## Try it
Only lines with the string "agent" matter here; gather them from the material below.

## Input material
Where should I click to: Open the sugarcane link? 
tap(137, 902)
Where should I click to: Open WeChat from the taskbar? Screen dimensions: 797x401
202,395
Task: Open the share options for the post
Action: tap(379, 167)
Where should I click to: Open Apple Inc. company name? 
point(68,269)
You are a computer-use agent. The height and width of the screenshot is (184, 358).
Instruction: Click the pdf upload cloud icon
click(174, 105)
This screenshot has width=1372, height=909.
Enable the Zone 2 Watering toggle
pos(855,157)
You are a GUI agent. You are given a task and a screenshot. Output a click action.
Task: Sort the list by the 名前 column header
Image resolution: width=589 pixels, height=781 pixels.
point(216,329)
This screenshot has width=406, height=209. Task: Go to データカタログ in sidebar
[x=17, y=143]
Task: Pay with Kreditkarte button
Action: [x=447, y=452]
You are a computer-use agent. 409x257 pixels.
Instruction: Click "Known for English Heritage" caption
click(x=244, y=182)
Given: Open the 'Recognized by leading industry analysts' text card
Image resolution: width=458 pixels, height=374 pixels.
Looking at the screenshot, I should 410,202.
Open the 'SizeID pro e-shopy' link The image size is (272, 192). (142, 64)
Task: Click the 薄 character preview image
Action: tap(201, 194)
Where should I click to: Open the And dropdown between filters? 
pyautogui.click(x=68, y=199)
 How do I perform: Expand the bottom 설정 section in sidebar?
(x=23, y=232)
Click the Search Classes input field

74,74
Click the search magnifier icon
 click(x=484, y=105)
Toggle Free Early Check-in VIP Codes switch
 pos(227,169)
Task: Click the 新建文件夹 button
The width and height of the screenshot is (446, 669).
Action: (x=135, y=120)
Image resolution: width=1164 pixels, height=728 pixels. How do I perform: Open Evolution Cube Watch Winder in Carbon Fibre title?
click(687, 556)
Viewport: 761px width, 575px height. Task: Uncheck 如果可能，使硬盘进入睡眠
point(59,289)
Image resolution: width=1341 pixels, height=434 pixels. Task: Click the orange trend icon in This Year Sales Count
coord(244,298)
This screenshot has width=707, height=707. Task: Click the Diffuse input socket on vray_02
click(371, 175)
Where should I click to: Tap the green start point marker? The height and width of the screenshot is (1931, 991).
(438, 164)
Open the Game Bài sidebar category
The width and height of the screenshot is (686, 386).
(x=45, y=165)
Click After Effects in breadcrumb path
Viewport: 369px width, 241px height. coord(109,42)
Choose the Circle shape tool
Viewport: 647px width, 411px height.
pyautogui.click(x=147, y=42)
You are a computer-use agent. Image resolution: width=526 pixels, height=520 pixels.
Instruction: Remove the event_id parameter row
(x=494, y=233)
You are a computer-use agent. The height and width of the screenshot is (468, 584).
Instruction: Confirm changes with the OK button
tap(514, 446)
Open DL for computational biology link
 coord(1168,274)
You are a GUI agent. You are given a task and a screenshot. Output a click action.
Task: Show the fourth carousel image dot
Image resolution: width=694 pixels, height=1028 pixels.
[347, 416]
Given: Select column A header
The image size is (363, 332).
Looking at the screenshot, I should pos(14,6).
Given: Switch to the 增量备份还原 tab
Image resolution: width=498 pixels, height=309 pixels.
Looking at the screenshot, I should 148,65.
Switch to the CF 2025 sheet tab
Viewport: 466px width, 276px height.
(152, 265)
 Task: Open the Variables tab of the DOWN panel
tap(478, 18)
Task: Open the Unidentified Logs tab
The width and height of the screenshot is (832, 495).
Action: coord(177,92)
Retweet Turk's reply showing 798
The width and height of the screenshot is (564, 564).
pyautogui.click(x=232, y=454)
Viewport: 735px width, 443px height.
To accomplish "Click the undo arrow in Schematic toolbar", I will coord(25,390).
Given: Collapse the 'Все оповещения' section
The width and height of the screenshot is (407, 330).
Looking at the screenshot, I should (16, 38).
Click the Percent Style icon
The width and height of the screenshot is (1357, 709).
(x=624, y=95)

## The answer
You are a computer-use agent. The height and width of the screenshot is (184, 358).
You are a GUI agent. You are given a task and a screenshot. Output a click action.
You are a computer-use agent. 409x257 pixels.
You are a computer-use agent. Image resolution: width=526 pixels, height=520 pixels.
You are a computer-use agent. The height and width of the screenshot is (468, 584).
You are a GUI agent. You are given a task and a screenshot. Output a click action.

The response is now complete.